TSE mantém no ar post que acusa Haddad de defender o incesto



O ministro Luís Felipe Salomão, substituto no Tribunal Superior Eleitoral, negou pedido para retirar postagens do escritor Olavo de Carvalho de redes sociais. Em decisão dessa segunda-feira (15/10), Salomão afirma que a interferência da Justiça Eleitoral sobre o que é publicado na internet deve respeitar a liberdade de expressão. O pedido foi feito pela campanha do candidato à presidência Fernando Haddad (PT), informa o site Consultor Jurídico.

Em um dos posts, Olavo de Carvalho diz que o candidato defende o incesto em um livro: “Estou lendo um livrinho do Haddad, onde ele defende a tese encantadora de que para implantar o socialismo é preciso derrubar primeiro o tabu do incesto. Kit gay é fichinha. Haddad quer que os meninos comam suas mães”. Na decisão, Salomão diz que, embora a publicação veiculada apresente teor ofensivo ou negativo, exterioriza o pensamento crítico do representado acerca de uma obra de autoria do candidato.

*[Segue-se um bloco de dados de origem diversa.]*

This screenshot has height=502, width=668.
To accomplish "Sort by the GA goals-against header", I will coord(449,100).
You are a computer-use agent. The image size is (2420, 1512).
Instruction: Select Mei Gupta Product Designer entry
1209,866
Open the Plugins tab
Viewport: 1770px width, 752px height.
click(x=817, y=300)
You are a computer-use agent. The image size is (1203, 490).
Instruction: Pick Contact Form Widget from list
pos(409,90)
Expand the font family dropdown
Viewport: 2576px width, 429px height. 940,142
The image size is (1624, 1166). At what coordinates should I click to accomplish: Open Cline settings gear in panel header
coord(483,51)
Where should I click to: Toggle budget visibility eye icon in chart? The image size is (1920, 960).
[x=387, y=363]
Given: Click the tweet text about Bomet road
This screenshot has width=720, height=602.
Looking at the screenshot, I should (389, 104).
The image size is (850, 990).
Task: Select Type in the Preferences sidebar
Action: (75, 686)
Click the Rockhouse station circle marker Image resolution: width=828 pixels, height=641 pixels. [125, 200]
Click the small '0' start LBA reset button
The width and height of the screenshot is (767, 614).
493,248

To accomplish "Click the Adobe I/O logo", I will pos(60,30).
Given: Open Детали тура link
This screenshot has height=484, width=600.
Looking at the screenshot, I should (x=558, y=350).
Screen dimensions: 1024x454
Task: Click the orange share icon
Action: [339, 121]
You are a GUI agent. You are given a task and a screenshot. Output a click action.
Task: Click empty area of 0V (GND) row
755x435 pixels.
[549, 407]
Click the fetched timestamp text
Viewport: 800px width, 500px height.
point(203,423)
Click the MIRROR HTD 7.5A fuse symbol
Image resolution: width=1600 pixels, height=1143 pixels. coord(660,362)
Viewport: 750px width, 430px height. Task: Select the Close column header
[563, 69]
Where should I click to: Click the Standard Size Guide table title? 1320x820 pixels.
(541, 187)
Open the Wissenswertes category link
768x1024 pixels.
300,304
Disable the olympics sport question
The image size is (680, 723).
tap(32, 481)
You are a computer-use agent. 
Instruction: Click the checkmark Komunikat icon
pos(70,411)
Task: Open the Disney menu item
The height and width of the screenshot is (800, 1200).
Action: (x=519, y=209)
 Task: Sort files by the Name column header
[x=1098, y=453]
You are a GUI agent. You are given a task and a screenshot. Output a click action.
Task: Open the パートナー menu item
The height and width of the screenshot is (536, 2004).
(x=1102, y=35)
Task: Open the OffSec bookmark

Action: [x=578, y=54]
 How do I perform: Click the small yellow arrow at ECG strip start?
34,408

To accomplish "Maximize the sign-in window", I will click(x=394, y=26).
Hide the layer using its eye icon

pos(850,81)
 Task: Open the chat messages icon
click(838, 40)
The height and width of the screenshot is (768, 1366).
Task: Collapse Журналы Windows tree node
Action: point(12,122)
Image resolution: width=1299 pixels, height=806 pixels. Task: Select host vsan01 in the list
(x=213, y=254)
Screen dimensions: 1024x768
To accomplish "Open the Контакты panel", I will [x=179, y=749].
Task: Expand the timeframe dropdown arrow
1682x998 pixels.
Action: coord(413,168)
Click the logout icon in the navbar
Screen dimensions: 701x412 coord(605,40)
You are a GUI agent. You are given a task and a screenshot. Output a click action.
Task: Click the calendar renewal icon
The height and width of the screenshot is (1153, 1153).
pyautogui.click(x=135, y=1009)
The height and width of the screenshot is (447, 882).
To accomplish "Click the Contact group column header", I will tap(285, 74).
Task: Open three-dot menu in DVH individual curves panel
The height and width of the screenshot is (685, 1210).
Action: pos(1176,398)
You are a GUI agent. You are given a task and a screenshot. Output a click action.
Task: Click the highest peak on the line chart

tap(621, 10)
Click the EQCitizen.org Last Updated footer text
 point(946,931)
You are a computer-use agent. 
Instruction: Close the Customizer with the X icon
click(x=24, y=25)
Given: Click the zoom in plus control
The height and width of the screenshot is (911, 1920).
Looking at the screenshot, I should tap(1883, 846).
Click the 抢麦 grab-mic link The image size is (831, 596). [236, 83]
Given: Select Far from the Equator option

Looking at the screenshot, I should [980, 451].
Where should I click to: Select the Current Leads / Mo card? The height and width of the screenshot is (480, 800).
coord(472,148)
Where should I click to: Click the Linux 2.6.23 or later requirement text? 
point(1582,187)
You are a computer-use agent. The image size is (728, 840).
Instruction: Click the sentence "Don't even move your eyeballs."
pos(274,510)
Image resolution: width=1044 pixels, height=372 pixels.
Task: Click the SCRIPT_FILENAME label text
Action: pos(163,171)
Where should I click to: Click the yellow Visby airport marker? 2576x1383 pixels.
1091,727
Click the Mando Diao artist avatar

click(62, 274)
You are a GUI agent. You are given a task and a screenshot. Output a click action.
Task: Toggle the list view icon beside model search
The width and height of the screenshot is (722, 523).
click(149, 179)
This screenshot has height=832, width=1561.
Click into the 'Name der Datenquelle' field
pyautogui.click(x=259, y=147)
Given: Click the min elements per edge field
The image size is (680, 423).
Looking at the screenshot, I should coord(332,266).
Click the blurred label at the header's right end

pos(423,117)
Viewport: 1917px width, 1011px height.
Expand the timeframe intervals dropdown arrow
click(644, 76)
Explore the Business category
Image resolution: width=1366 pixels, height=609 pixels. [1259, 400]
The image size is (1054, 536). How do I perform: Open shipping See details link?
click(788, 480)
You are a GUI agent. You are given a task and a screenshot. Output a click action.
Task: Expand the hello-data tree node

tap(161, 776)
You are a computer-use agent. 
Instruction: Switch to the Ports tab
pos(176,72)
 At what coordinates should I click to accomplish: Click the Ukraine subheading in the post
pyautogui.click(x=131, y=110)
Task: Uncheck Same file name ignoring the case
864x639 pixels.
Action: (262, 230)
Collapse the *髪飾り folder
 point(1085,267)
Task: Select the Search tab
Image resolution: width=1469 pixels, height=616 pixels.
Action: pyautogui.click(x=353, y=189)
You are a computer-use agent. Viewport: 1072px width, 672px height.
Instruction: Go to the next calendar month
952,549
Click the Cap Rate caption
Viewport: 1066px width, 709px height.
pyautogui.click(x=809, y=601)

A liberdade de expressão no campo político-eleitoral abrange não só manifestações, opiniões e ideias majoritárias, socialmente aceitas, elogiosas, concordantes ou neutras, mas também aquelas minoritárias, contrárias às crenças estabelecidas, discordantes, críticas e incômodas”, destacou o ministro.

Em relação à interferência da Justiça em casos como o analisado, o ministro explicou que “não houve transgressão comunicativa, violadora de regras eleitorais ou ofensiva a direitos personalíssimos, e estão agasalhadas pelo exercício legítimo da liberdade de expressão, segundo a Constituição Federal”.

A ação foi ajuizada pelo escritório Aragão e Ferraro. A petição chama a atitude do escritor de “irresponsável diante da popularidade que possui nas redes sociais para circulação de afirmações infundadas, injuriosas e difamatórias que visam, única e exclusivamente, manipular a opinião pública por meio de ilações vazias”.